Each line below is to be copied exactly as it appears.

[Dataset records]
== Segment start ==

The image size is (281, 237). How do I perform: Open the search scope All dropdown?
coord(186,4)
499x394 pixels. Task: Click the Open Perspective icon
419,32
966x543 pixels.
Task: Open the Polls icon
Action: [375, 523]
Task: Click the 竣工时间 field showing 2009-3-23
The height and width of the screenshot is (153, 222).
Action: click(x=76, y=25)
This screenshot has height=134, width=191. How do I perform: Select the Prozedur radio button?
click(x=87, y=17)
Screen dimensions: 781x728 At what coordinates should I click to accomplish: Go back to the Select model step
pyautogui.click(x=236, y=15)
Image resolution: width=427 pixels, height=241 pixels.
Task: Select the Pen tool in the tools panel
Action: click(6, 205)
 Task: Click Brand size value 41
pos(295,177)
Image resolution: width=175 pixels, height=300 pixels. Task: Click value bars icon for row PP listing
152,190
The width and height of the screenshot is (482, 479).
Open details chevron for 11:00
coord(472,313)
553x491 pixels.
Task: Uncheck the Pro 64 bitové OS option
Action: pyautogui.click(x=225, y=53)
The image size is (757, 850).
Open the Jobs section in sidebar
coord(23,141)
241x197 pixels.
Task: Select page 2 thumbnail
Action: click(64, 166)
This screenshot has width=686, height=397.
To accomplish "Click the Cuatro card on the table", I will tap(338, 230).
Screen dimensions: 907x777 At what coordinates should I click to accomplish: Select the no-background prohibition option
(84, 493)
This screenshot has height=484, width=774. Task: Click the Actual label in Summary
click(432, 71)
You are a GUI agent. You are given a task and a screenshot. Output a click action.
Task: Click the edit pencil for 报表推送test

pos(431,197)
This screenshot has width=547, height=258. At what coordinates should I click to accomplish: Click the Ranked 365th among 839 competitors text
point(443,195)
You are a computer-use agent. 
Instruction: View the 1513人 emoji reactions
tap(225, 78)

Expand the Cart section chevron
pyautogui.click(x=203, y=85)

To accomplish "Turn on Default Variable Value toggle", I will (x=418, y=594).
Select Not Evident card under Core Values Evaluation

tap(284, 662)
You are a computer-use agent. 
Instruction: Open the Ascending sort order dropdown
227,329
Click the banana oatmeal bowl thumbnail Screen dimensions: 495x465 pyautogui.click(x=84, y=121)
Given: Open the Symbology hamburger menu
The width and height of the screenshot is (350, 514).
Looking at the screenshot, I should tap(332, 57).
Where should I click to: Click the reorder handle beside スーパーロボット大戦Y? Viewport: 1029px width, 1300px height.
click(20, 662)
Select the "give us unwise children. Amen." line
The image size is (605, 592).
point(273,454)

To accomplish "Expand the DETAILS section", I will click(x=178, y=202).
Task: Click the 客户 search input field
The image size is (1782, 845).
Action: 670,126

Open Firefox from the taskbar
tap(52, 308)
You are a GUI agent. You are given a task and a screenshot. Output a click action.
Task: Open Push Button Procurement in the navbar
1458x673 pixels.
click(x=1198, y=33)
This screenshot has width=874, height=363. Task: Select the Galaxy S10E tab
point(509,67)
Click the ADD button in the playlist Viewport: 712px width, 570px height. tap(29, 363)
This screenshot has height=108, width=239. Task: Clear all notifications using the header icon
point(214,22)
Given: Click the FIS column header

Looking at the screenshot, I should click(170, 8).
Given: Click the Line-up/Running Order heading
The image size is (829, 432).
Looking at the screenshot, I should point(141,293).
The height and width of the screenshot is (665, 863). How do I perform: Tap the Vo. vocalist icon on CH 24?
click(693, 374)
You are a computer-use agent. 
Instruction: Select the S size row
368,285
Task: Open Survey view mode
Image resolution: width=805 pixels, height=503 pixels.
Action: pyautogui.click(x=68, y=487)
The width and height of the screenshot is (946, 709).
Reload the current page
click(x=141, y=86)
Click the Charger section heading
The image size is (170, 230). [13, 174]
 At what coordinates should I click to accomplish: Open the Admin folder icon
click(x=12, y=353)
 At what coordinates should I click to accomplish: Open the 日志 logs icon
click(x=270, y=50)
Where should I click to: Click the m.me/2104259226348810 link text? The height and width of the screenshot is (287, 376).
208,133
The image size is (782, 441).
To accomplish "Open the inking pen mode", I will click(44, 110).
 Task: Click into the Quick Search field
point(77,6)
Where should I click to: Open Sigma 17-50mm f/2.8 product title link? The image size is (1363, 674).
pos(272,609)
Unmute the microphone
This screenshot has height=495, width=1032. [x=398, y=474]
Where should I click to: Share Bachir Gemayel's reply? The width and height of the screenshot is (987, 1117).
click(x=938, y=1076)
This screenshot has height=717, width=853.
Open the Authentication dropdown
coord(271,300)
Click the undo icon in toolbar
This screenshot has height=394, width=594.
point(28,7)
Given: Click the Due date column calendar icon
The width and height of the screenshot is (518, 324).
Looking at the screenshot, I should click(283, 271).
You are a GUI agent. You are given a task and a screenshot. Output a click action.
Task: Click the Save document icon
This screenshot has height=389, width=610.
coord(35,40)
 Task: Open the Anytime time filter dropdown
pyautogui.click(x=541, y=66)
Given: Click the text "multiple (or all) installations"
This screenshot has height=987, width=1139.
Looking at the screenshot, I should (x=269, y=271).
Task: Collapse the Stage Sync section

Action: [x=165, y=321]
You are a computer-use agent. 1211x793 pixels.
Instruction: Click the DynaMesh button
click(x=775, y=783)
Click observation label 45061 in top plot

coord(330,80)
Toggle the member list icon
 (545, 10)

== Segment end ==

# ANSWER SECTION
The image size is (281, 237). How do I perform: Open the search scope All dropdown?
coord(186,4)
499x394 pixels. Task: Click the Open Perspective icon
419,32
966x543 pixels.
Task: Open the Polls icon
Action: [375, 523]
Task: Click the 竣工时间 field showing 2009-3-23
The height and width of the screenshot is (153, 222).
Action: click(x=76, y=25)
This screenshot has height=134, width=191. How do I perform: Select the Prozedur radio button?
click(x=87, y=17)
Screen dimensions: 781x728 At what coordinates should I click to accomplish: Go back to the Select model step
pyautogui.click(x=236, y=15)
Image resolution: width=427 pixels, height=241 pixels.
Task: Select the Pen tool in the tools panel
Action: click(6, 205)
 Task: Click Brand size value 41
pos(295,177)
Image resolution: width=175 pixels, height=300 pixels. Task: Click value bars icon for row PP listing
152,190
The width and height of the screenshot is (482, 479).
Open details chevron for 11:00
coord(472,313)
553x491 pixels.
Task: Uncheck the Pro 64 bitové OS option
Action: pyautogui.click(x=225, y=53)
The image size is (757, 850).
Open the Jobs section in sidebar
coord(23,141)
241x197 pixels.
Task: Select page 2 thumbnail
Action: click(64, 166)
This screenshot has width=686, height=397.
To accomplish "Click the Cuatro card on the table", I will tap(338, 230).
Screen dimensions: 907x777 At what coordinates should I click to accomplish: Select the no-background prohibition option
(84, 493)
This screenshot has height=484, width=774. Task: Click the Actual label in Summary
click(432, 71)
You are a GUI agent. You are given a task and a screenshot. Output a click action.
Task: Click the edit pencil for 报表推送test

pos(431,197)
This screenshot has width=547, height=258. At what coordinates should I click to accomplish: Click the Ranked 365th among 839 competitors text
point(443,195)
You are a computer-use agent. 
Instruction: View the 1513人 emoji reactions
tap(225, 78)

Expand the Cart section chevron
pyautogui.click(x=203, y=85)

To accomplish "Turn on Default Variable Value toggle", I will (x=418, y=594).
Select Not Evident card under Core Values Evaluation

tap(284, 662)
You are a computer-use agent. 
Instruction: Open the Ascending sort order dropdown
227,329
Click the banana oatmeal bowl thumbnail Screen dimensions: 495x465 pyautogui.click(x=84, y=121)
Given: Open the Symbology hamburger menu
The width and height of the screenshot is (350, 514).
Looking at the screenshot, I should tap(332, 57).
Where should I click to: Click the reorder handle beside スーパーロボット大戦Y? Viewport: 1029px width, 1300px height.
click(20, 662)
Select the "give us unwise children. Amen." line
The image size is (605, 592).
point(273,454)

To accomplish "Expand the DETAILS section", I will click(x=178, y=202).
Task: Click the 客户 search input field
The image size is (1782, 845).
Action: 670,126

Open Firefox from the taskbar
tap(52, 308)
You are a GUI agent. You are given a task and a screenshot. Output a click action.
Task: Open Push Button Procurement in the navbar
1458x673 pixels.
click(x=1198, y=33)
This screenshot has width=874, height=363. Task: Select the Galaxy S10E tab
point(509,67)
Click the ADD button in the playlist Viewport: 712px width, 570px height. tap(29, 363)
This screenshot has height=108, width=239. Task: Clear all notifications using the header icon
point(214,22)
Given: Click the FIS column header

Looking at the screenshot, I should click(170, 8).
Given: Click the Line-up/Running Order heading
The image size is (829, 432).
Looking at the screenshot, I should point(141,293).
The height and width of the screenshot is (665, 863). How do I perform: Tap the Vo. vocalist icon on CH 24?
click(693, 374)
You are a computer-use agent. 
Instruction: Select the S size row
368,285
Task: Open Survey view mode
Image resolution: width=805 pixels, height=503 pixels.
Action: pyautogui.click(x=68, y=487)
The width and height of the screenshot is (946, 709).
Reload the current page
click(x=141, y=86)
Click the Charger section heading
The image size is (170, 230). [13, 174]
 At what coordinates should I click to accomplish: Open the Admin folder icon
click(x=12, y=353)
 At what coordinates should I click to accomplish: Open the 日志 logs icon
click(x=270, y=50)
Where should I click to: Click the m.me/2104259226348810 link text? The height and width of the screenshot is (287, 376).
208,133
The image size is (782, 441).
To accomplish "Open the inking pen mode", I will click(44, 110).
 Task: Click into the Quick Search field
point(77,6)
Where should I click to: Open Sigma 17-50mm f/2.8 product title link? The image size is (1363, 674).
pos(272,609)
Unmute the microphone
This screenshot has height=495, width=1032. [x=398, y=474]
Where should I click to: Share Bachir Gemayel's reply? The width and height of the screenshot is (987, 1117).
click(x=938, y=1076)
This screenshot has height=717, width=853.
Open the Authentication dropdown
coord(271,300)
Click the undo icon in toolbar
This screenshot has height=394, width=594.
point(28,7)
Given: Click the Due date column calendar icon
The width and height of the screenshot is (518, 324).
Looking at the screenshot, I should click(283, 271).
You are a GUI agent. You are given a task and a screenshot. Output a click action.
Task: Click the Save document icon
This screenshot has height=389, width=610.
coord(35,40)
 Task: Open the Anytime time filter dropdown
pyautogui.click(x=541, y=66)
Given: Click the text "multiple (or all) installations"
This screenshot has height=987, width=1139.
Looking at the screenshot, I should (x=269, y=271).
Task: Collapse the Stage Sync section

Action: [x=165, y=321]
You are a computer-use agent. 1211x793 pixels.
Instruction: Click the DynaMesh button
click(x=775, y=783)
Click observation label 45061 in top plot

coord(330,80)
Toggle the member list icon
 (545, 10)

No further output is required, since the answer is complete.